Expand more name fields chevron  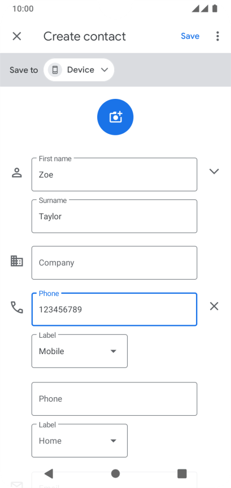[214, 172]
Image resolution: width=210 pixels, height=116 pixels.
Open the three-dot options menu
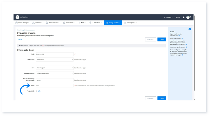coord(191,17)
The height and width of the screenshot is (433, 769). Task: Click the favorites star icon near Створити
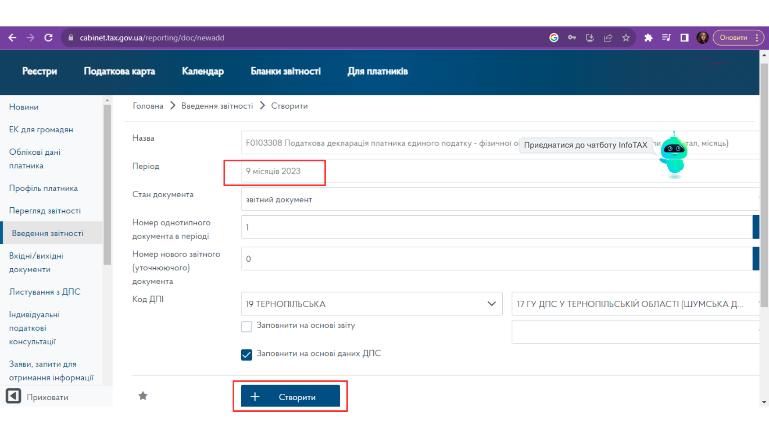pyautogui.click(x=143, y=396)
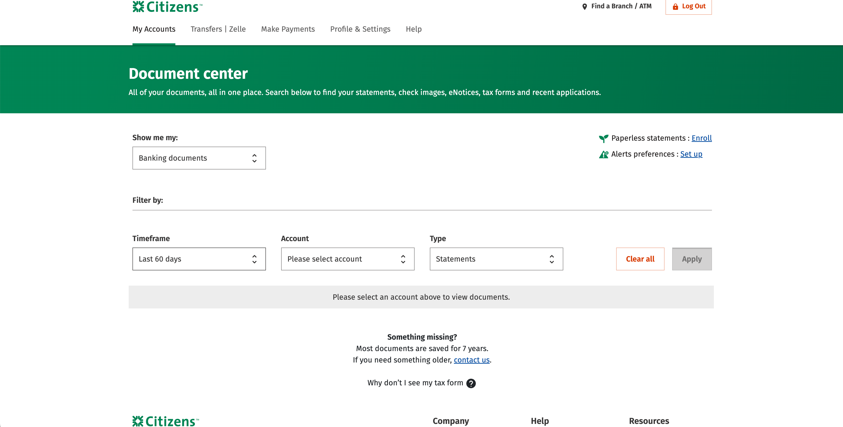Click the paperless statements leaf icon
Viewport: 843px width, 427px height.
(x=603, y=139)
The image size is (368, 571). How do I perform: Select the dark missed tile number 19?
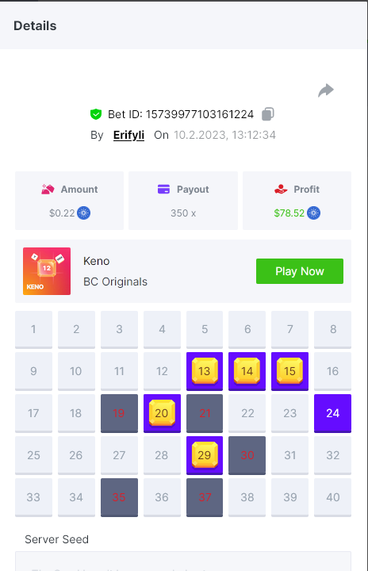click(119, 413)

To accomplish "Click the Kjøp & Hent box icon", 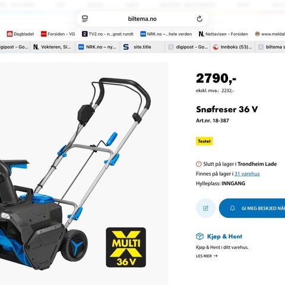I will click(x=200, y=236).
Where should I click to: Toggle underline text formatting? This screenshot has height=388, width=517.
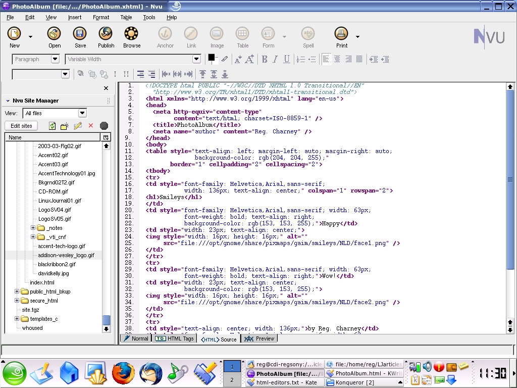pos(286,60)
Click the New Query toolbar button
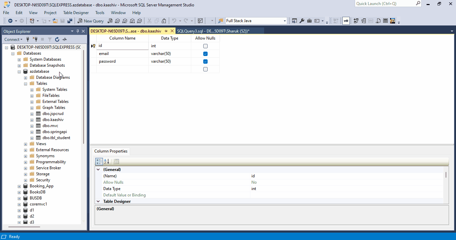The width and height of the screenshot is (456, 240). tap(91, 21)
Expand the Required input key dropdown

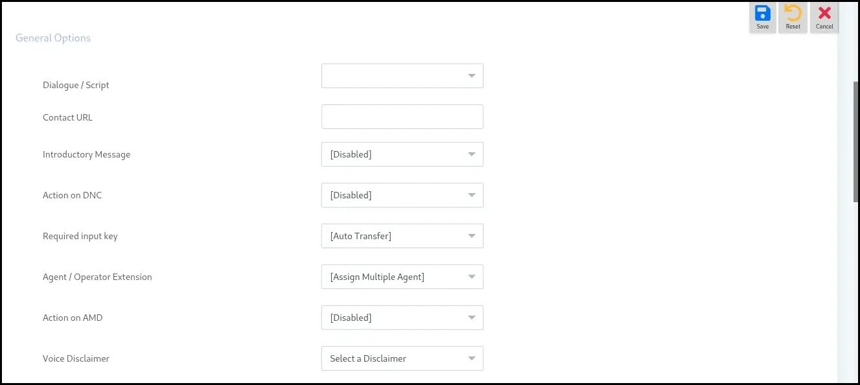402,236
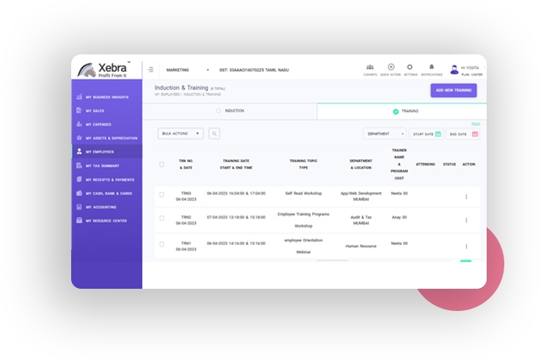Click the Start Date field

point(425,134)
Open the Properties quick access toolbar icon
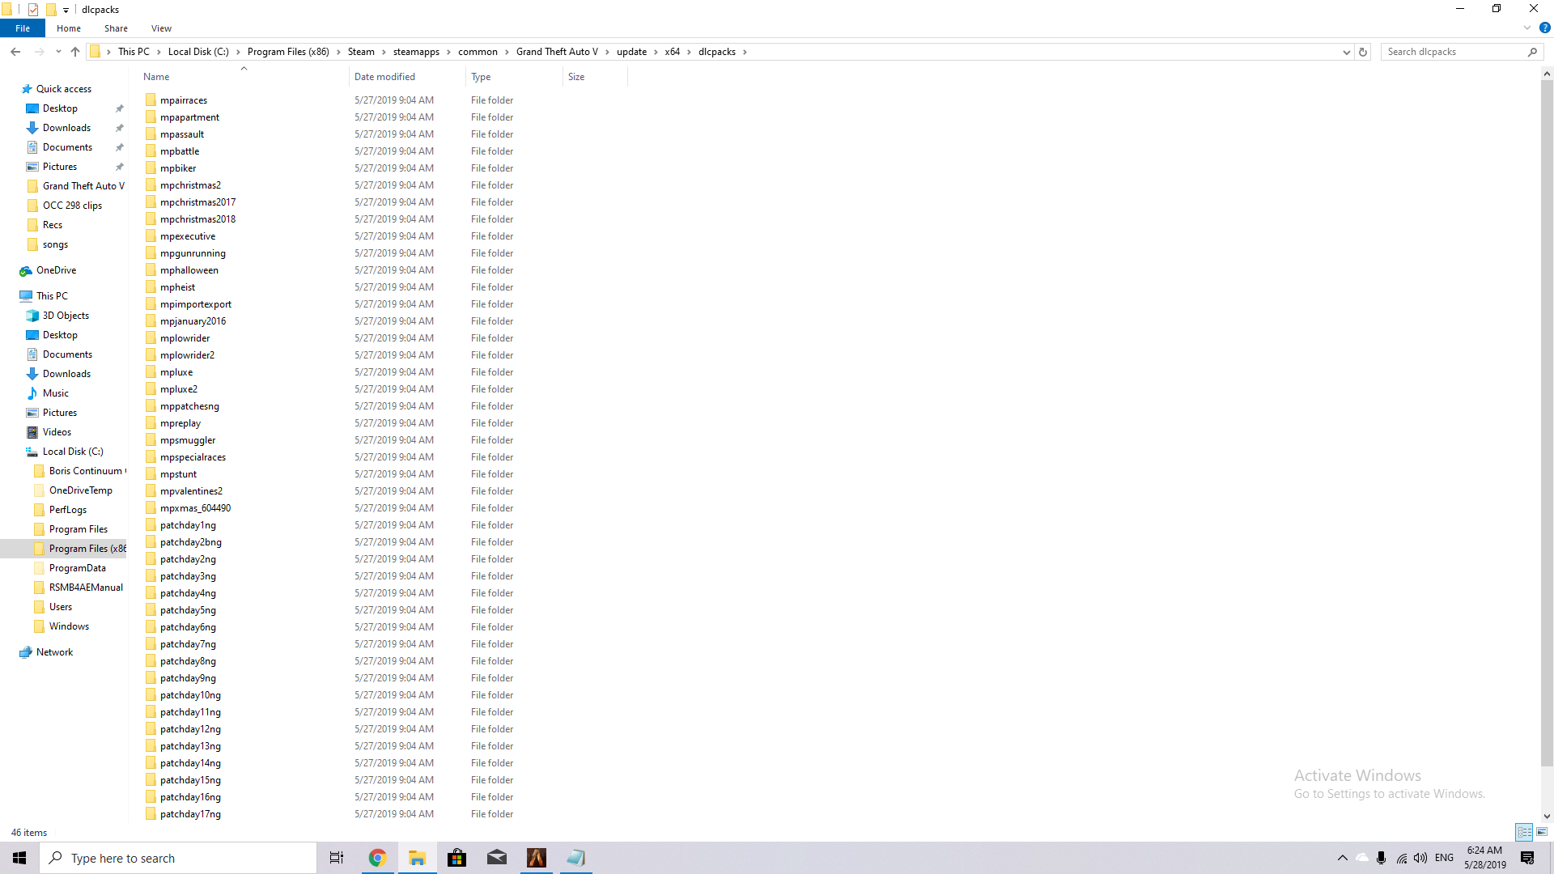Image resolution: width=1554 pixels, height=874 pixels. pyautogui.click(x=33, y=10)
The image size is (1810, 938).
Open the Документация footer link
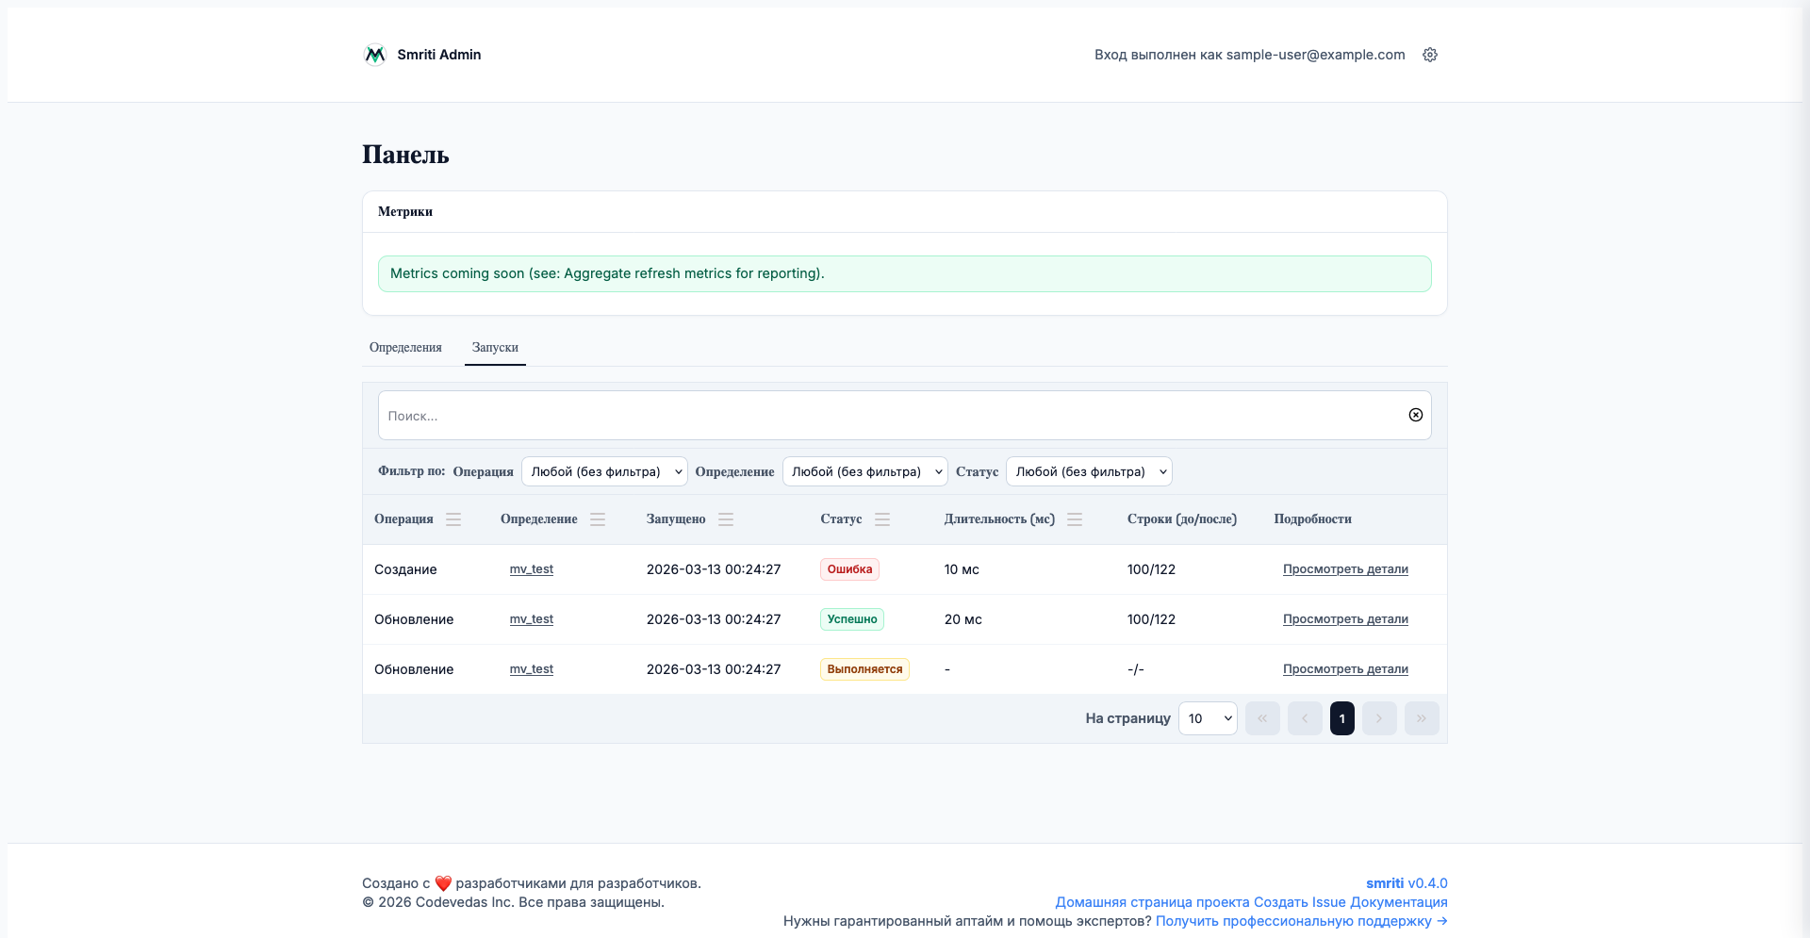(1398, 902)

....

The exercise → Reproduce the entries above without any changes, starting with the line that contains "Click the New Query toolbar button" and continuing through the end of the entries, with the pictures left out.

The answer →
Click the New Query toolbar button
The width and height of the screenshot is (456, 240). tap(91, 21)
Expand the Required input key dropdown

402,236
Click the Start Date field

point(425,134)
Open the Properties quick access toolbar icon
Image resolution: width=1554 pixels, height=874 pixels. pyautogui.click(x=33, y=10)
The image size is (1810, 938).
Open the Документация footer link
(1398, 902)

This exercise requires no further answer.